SET EXERCISE = Pull out each line below that contains the word "This". Case counts.

GIVEN DATA =
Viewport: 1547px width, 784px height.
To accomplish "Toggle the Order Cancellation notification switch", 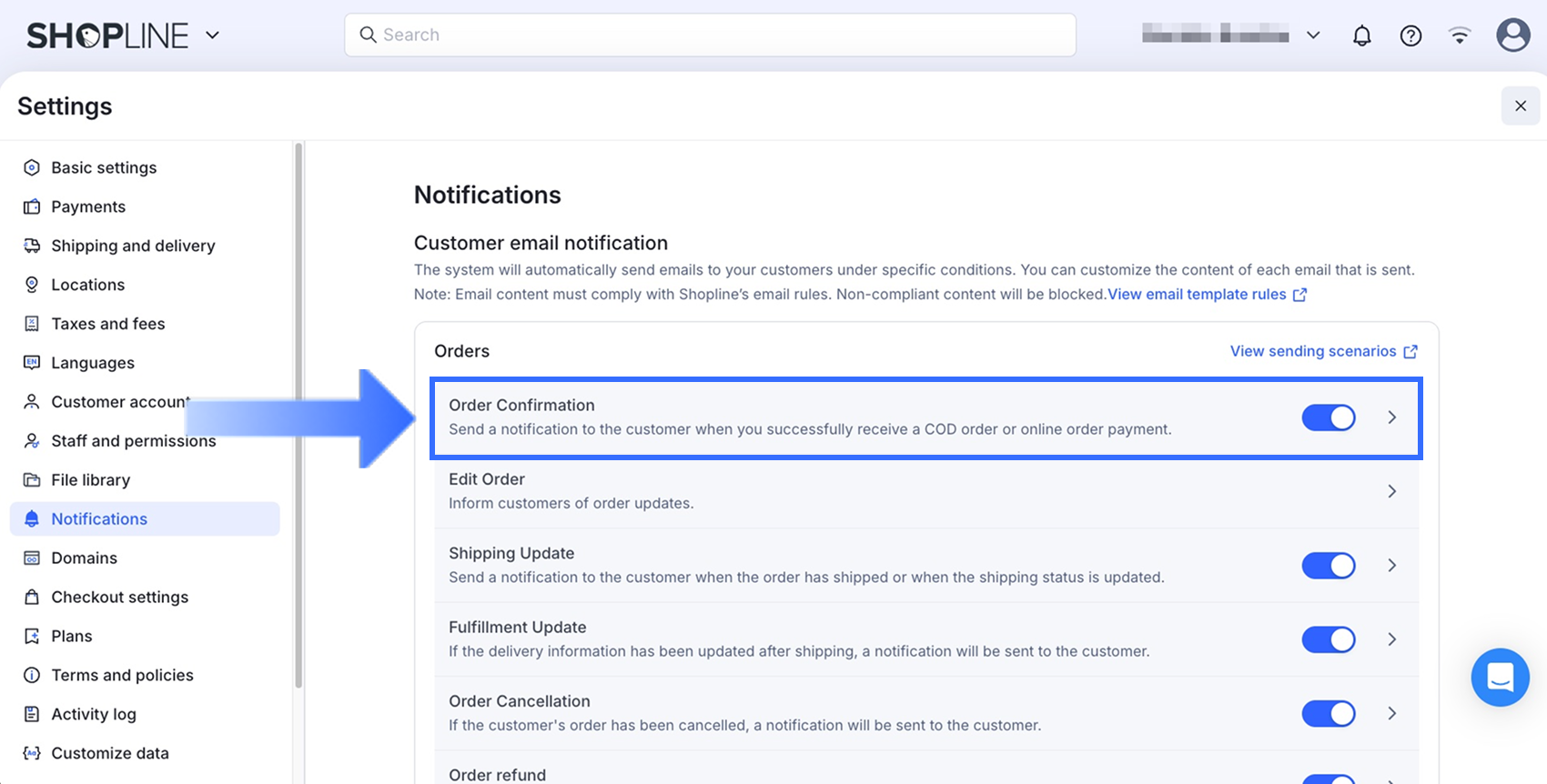I will [1329, 713].
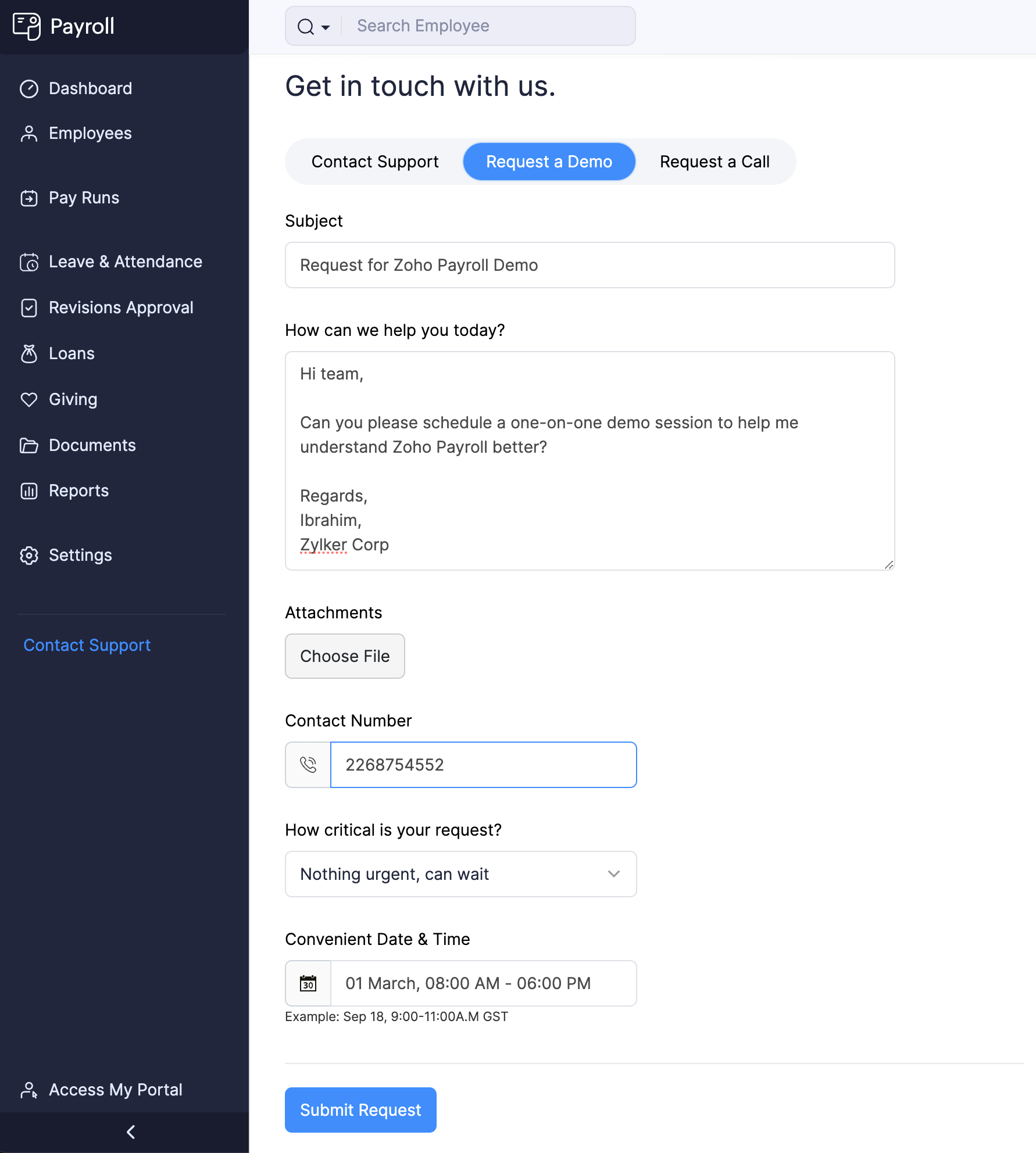Select the Dashboard icon in sidebar
This screenshot has height=1153, width=1036.
click(30, 88)
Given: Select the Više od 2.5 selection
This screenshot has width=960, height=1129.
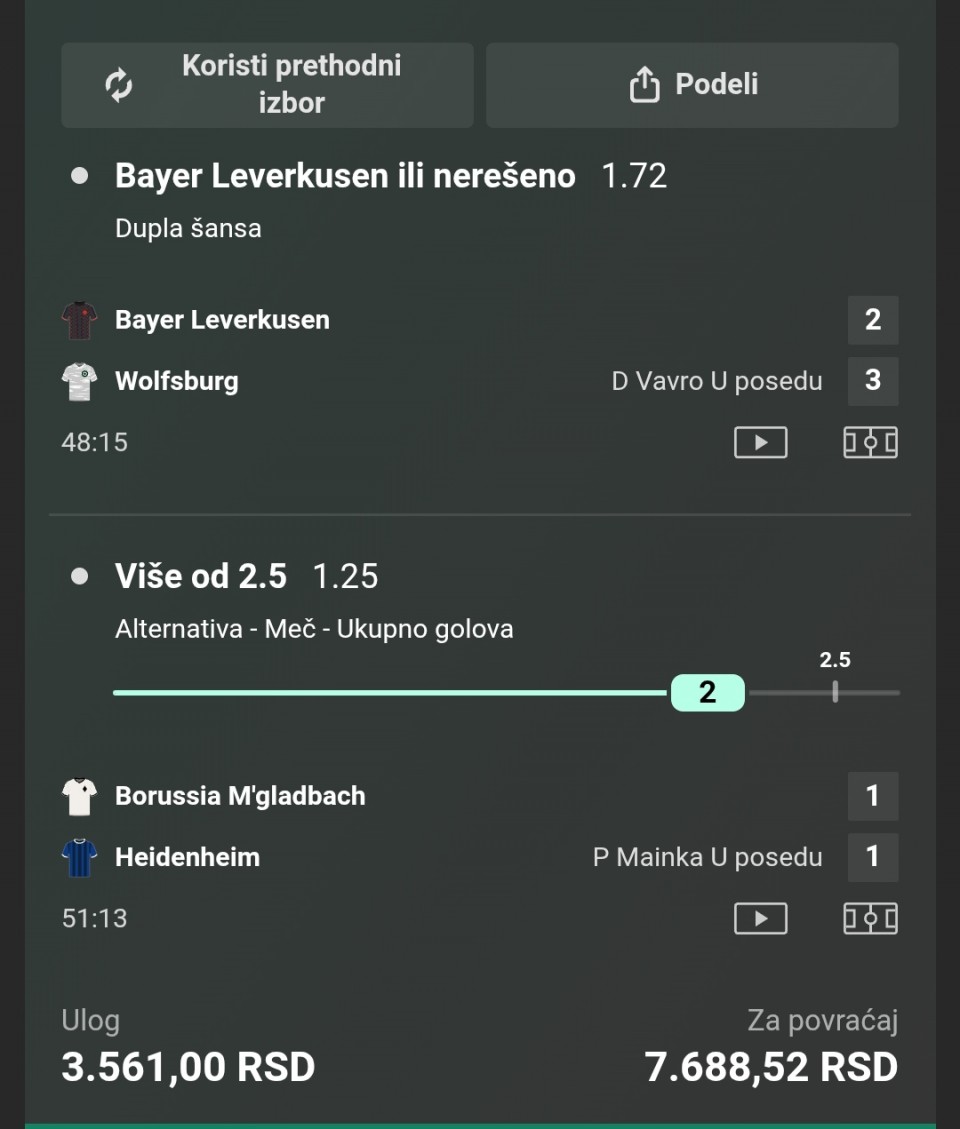Looking at the screenshot, I should 201,576.
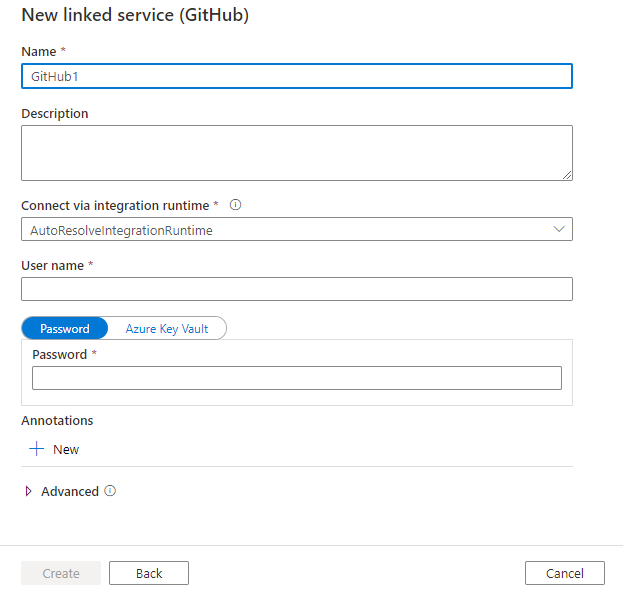
Task: Click the Password input field
Action: tap(296, 378)
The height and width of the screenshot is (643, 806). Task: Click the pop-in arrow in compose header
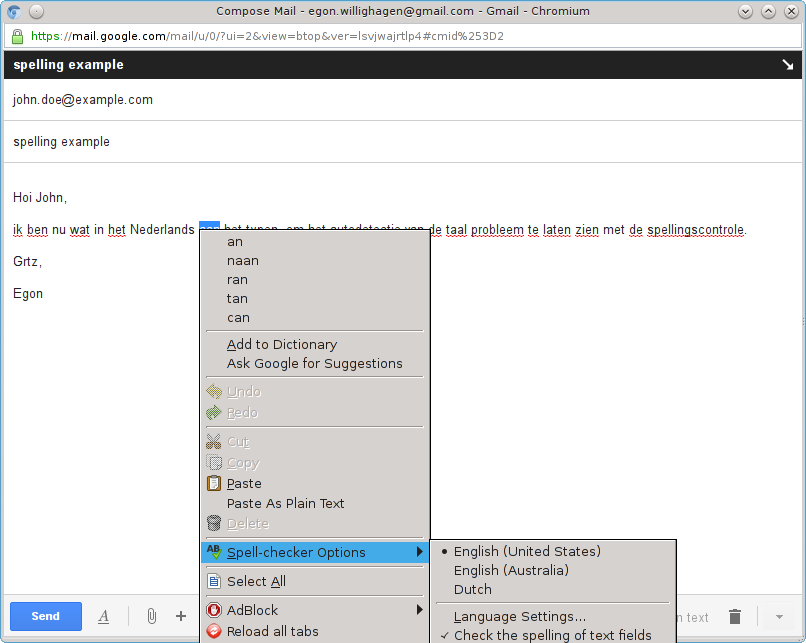point(787,65)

FINISHED EXERCISE =
This screenshot has height=1153, width=1036.
This screenshot has width=960, height=1129.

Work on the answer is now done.